Excerpts from a dataset:
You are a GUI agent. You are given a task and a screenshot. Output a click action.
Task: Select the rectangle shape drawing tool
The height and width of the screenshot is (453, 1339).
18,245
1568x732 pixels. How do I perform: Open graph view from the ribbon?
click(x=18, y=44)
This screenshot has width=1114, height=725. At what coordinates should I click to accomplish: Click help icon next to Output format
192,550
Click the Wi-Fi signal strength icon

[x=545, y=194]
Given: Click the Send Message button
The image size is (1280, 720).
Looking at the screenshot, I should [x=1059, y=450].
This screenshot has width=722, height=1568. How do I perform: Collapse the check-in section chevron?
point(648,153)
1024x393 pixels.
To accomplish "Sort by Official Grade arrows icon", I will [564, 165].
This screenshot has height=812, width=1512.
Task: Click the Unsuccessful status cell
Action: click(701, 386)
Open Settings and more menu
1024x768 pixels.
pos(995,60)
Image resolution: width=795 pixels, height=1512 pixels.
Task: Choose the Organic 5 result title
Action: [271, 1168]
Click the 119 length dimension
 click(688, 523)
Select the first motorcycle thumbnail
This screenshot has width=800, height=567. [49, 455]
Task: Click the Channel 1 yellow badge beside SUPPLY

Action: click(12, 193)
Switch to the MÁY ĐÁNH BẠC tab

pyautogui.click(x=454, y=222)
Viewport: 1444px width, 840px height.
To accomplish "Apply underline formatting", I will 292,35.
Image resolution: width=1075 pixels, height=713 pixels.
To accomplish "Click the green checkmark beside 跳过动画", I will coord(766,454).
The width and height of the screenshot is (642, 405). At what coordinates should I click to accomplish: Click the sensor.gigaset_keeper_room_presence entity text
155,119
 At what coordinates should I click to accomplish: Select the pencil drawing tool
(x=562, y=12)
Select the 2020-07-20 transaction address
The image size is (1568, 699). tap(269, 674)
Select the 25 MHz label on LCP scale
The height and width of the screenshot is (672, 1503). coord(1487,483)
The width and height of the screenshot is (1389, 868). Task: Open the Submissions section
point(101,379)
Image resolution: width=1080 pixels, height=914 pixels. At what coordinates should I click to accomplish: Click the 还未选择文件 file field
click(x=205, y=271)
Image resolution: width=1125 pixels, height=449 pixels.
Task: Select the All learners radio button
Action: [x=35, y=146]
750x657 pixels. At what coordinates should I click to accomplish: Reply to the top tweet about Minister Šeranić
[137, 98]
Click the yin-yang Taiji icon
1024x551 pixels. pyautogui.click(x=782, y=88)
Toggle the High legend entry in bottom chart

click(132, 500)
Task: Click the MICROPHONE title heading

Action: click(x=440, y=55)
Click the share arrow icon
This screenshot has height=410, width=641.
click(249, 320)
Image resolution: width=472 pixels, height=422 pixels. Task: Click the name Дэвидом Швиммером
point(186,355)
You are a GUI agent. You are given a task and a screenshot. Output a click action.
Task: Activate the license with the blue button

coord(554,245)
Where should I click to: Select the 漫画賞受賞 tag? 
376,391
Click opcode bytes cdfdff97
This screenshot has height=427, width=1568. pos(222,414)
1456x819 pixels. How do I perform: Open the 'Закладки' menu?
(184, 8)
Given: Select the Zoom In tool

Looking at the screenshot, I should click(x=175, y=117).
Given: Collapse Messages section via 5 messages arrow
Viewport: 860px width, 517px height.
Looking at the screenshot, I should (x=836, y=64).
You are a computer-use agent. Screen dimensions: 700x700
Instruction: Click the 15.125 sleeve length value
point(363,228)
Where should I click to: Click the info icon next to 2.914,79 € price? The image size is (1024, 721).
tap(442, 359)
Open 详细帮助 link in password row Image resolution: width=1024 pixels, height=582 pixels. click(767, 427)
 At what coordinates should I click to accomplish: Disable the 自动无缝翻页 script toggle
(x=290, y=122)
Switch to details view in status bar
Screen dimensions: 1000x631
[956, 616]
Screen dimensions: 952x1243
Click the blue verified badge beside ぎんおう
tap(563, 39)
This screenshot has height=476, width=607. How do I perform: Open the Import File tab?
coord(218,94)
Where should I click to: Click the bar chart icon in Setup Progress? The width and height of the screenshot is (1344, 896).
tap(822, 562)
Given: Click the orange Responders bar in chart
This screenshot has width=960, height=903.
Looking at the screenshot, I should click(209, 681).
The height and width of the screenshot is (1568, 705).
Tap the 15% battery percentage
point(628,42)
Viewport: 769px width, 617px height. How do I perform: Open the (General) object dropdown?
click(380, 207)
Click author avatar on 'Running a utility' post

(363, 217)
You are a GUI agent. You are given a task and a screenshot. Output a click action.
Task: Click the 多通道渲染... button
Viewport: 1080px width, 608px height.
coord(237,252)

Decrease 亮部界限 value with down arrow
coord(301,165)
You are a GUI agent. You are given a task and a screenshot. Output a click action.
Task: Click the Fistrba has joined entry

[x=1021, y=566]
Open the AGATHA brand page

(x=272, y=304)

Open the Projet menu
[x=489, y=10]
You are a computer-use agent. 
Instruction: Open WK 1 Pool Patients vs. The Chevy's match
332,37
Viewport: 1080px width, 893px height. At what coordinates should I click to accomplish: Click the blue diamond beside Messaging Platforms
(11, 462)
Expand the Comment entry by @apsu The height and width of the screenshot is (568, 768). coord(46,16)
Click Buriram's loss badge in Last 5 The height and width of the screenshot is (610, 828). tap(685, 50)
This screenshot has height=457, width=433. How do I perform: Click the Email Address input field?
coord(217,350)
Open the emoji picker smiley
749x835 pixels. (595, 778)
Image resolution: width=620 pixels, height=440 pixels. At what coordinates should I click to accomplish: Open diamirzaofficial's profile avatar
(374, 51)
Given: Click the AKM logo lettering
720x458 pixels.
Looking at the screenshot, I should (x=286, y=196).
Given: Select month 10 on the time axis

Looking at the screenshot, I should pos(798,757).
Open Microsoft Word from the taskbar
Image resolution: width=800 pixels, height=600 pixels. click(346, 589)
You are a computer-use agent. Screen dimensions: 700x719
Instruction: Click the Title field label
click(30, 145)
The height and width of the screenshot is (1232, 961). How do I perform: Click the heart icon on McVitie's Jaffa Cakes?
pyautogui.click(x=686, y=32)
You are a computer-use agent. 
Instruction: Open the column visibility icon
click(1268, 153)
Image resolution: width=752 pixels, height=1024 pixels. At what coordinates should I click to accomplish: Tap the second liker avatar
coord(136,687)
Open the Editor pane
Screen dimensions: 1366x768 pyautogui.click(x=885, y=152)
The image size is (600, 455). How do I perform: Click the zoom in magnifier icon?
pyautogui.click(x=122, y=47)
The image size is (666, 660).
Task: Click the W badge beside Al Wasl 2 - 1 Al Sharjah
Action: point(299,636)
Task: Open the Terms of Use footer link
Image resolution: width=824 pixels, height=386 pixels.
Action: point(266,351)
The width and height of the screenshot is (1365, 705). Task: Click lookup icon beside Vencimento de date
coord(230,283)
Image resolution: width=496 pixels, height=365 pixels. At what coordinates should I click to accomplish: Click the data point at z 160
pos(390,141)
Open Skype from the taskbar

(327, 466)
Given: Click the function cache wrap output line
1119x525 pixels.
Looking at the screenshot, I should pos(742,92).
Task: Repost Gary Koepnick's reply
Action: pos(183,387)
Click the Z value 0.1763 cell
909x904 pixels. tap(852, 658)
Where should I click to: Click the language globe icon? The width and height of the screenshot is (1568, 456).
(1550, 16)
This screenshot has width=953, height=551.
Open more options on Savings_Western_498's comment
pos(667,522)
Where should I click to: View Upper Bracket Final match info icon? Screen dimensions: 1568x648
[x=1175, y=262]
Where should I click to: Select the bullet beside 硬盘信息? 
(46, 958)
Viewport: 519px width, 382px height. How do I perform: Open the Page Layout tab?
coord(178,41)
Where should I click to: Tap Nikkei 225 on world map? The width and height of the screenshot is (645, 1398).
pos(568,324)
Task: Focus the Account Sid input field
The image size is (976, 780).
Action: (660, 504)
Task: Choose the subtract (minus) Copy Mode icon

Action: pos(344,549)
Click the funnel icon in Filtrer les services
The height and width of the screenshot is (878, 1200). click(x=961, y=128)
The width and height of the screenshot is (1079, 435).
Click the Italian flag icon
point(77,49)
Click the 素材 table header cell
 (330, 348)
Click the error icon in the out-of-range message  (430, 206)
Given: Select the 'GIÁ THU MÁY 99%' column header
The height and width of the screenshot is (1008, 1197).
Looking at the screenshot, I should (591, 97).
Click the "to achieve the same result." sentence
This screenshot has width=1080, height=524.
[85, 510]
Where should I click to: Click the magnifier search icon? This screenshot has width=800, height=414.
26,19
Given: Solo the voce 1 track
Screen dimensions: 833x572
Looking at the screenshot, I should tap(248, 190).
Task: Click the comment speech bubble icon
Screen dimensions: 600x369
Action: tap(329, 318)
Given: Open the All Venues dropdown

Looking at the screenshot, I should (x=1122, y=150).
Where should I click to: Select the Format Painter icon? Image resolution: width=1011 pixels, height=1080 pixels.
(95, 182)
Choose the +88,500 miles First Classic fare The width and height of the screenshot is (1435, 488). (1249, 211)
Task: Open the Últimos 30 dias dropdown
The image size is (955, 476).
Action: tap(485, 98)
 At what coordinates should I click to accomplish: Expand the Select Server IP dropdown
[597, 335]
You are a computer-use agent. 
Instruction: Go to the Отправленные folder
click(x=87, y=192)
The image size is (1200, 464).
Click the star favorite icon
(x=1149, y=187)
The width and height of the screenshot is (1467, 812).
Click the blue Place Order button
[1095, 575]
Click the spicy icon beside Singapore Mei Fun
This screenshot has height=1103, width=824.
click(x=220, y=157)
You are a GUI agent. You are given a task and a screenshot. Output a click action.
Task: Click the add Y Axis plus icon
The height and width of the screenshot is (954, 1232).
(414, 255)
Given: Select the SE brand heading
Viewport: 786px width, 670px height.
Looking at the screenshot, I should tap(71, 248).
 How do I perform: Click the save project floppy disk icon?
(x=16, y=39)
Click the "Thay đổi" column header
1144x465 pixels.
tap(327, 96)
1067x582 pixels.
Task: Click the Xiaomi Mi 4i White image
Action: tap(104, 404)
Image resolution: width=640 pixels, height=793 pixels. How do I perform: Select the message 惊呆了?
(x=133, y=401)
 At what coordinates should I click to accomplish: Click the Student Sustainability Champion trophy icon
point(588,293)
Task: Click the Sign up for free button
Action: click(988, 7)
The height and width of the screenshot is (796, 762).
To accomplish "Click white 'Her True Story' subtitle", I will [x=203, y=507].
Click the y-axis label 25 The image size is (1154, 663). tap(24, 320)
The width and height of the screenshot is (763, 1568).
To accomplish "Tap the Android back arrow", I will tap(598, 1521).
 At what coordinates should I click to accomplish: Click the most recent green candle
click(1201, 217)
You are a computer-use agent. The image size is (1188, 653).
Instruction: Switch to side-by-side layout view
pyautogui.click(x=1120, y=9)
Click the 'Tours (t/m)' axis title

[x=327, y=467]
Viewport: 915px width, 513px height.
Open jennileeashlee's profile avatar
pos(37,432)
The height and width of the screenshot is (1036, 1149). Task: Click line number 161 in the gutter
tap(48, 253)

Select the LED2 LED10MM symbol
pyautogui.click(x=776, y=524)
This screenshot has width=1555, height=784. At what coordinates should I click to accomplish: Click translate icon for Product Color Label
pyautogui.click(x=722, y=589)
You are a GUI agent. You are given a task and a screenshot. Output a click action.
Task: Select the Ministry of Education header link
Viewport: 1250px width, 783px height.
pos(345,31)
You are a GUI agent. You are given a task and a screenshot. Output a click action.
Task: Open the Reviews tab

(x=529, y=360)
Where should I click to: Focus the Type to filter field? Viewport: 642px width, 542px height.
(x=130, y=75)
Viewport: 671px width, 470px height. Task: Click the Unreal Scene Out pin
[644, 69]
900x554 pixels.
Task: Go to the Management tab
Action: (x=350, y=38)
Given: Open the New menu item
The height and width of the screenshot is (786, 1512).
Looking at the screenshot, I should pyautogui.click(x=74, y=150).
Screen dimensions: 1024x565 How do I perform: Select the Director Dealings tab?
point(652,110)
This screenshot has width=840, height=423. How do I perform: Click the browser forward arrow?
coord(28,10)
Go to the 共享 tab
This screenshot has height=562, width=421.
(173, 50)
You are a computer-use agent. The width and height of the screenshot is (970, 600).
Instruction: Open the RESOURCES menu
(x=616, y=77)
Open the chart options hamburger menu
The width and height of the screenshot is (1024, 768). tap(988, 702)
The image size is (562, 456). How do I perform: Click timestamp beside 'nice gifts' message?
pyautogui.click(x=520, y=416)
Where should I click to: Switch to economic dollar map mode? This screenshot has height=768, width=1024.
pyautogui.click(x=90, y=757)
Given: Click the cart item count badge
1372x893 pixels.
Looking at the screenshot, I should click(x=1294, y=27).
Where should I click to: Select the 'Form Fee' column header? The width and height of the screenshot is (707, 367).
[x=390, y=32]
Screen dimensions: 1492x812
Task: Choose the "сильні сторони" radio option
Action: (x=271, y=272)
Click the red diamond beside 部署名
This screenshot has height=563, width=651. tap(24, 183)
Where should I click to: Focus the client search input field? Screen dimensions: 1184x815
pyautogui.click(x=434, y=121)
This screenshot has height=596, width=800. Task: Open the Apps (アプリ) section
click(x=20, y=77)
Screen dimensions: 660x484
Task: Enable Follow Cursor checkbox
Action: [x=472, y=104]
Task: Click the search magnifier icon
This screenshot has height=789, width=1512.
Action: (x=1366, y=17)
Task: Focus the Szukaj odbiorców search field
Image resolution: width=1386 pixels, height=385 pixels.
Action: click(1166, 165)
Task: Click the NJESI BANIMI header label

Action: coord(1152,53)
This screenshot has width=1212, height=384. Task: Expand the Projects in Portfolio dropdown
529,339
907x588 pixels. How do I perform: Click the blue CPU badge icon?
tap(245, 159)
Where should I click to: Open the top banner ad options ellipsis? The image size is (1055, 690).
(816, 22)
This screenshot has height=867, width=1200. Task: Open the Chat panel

EXERCISE REQUIREMENTS: Please output only the lines from the first line of the entries through the line with "1024x393 pixels.", both included, exactly as written.

SOLUTION BELOW:
You are a GUI agent. You are given a task and a screenshot. Output a click action.
Task: Select the rectangle shape drawing tool
The height and width of the screenshot is (453, 1339).
18,245
1568x732 pixels. How do I perform: Open graph view from the ribbon?
click(x=18, y=44)
This screenshot has width=1114, height=725. At what coordinates should I click to accomplish: Click help icon next to Output format
192,550
Click the Wi-Fi signal strength icon

[x=545, y=194]
Given: Click the Send Message button
The image size is (1280, 720).
Looking at the screenshot, I should [x=1059, y=450].
This screenshot has width=722, height=1568. How do I perform: Collapse the check-in section chevron?
point(648,153)
1024x393 pixels.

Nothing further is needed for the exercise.